Where oh where does all the data go?

GAO study provides Congress with a look at info that agencies collect.

General Accounting Office officials have given Congress an extensive report on the federal government's use of data mining. Lawmakers must weigh the potential dangers exposed in the report.

Sen. Daniel Akaka (D-Hawaii), who requested the GAO study, is considering whether to propose legislation to curb privacy abuses that can occur in data mining when unclassified computer data is shared and analyzed.

For the study, GAO auditors reviewed data mining that relies on statistical modeling techniques. The auditors defined data mining as a tool for helping analysts discover hidden patterns in data and make predictions based on those patterns. The 64-page report did not examine data-mining activities that are classified.

In a statement about the GAO findings, Akaka remarked that "the breadth of data-mining activities across the federal government involving personal information demonstrates the need for policies and safeguards."

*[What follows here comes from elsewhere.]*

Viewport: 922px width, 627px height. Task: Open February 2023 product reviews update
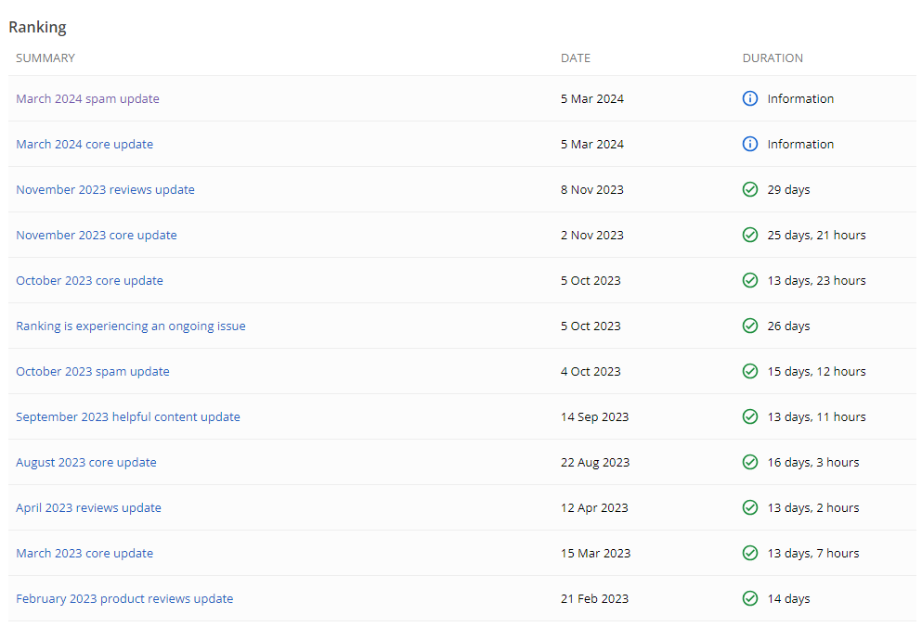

At Akaka's request, GAO officials have begun a follow-up study that will disclose more details of federal data-mining activities. The second study could take a year to complete. Meanwhile, lawmakers and citizens are trying to gain a deeper understanding about whether they should fear data mining.

Some of the dangers associated with data mining were publicized in 2003, when Congress cut off funding to the Defense Advanced Research Projects Agency for a project known as Total Information Awareness. After the Sept. 11, 2001, terrorist attacks, researchers began experimenting with

pattern-based queries across many large databases. They were hoping to discover a sequence of activities that might reveal a hidden terrorist plot in the making.

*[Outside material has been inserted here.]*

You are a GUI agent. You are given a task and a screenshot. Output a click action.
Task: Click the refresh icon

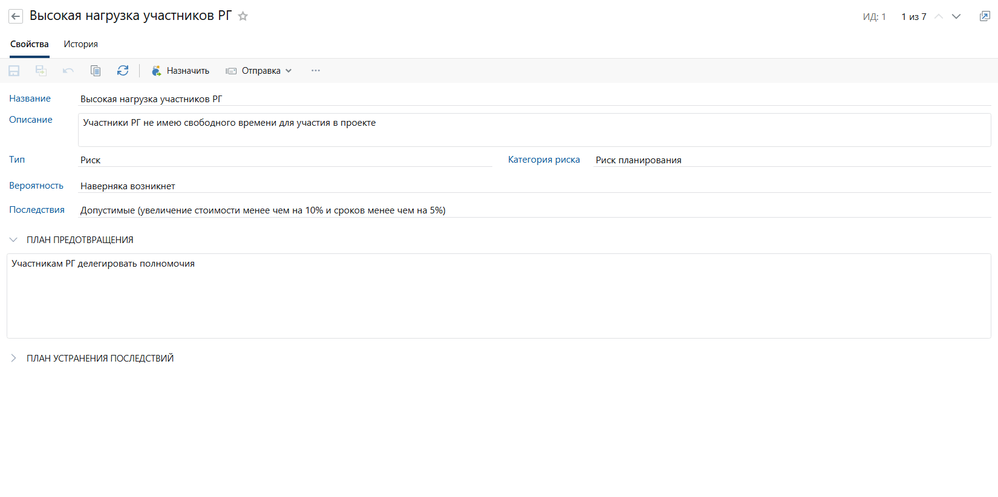(x=123, y=71)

The research required government officials to rake through huge amounts of data held in public and commercial databases. Some experts compared it to searching for a needle in a haystack. Privacy advocates protested, citing the likelihood that innocent people would be mistaken for terrorists. Lawmakers quickly pulled the plug on the DARPA project.

Privacy groups have complained about the flawed nature of such data-mining efforts. Because terrorism attacks are statistically rare, it is difficult to use pattern-based queries to predict the next attack, said Lara Flint, staff counsel for the Center for Democracy and Technology, an advocacy group for civil liberties. "Academic researchers who are working on this kind of thing would tell you we're years away from doing this in an effective way — if we ever get there," she said.

Flint said the recent GAO report shows the need for more congressional oversight.

At the same time, the report did give lawmakers a glimpse of a brighter side of data mining that has been eclipsed by the Total Information Awareness controversy. GAO auditors found examples of federal agencies using the pattern-matching capabilities of data mining for purposes that probably few lawmakers would find offensive.

Even Akaka noted in his written response to the GAO report that "not all data mining is necessarily invasive or violative of an individual's civil liberties."

Based on what 128 federal agencies reported to GAO, the purpose behind 65 out of a total of 199 data-mining projects is to discover ways to improve the services those agencies provide. Another 24 of the projects are designed to help agencies detect fraud, waste and abuse. And 17 data-

mining activities are helping agencies manage their human resources.

The use of personal information in data mining is what concerns lawmakers and privacy law experts such as Jeffrey Rosen, professor of law at the Georgetown University Law Center. Rosen, who spoke about data mining at a recent conference in Washington, D.C., said the privacy dangers have united two groups of citizens who normally hold opposing views — groups he described as civil-libertarian liberals and libertarian conservatives.

"It is not wrong to fear or be concerned that when the government has broad access to unregulated amounts of data that misuses could take place," he said.

Two things must happen next, Rosen said. First, software engineers must develop better data-mining technologies, and second, Congress must provide new legal protections.

Useful technologies already exist. But Rosen said additional laws and technical safeguards are necessary for guaranteeing personal privacy while giving government officials access to information they need for legitimate purposes.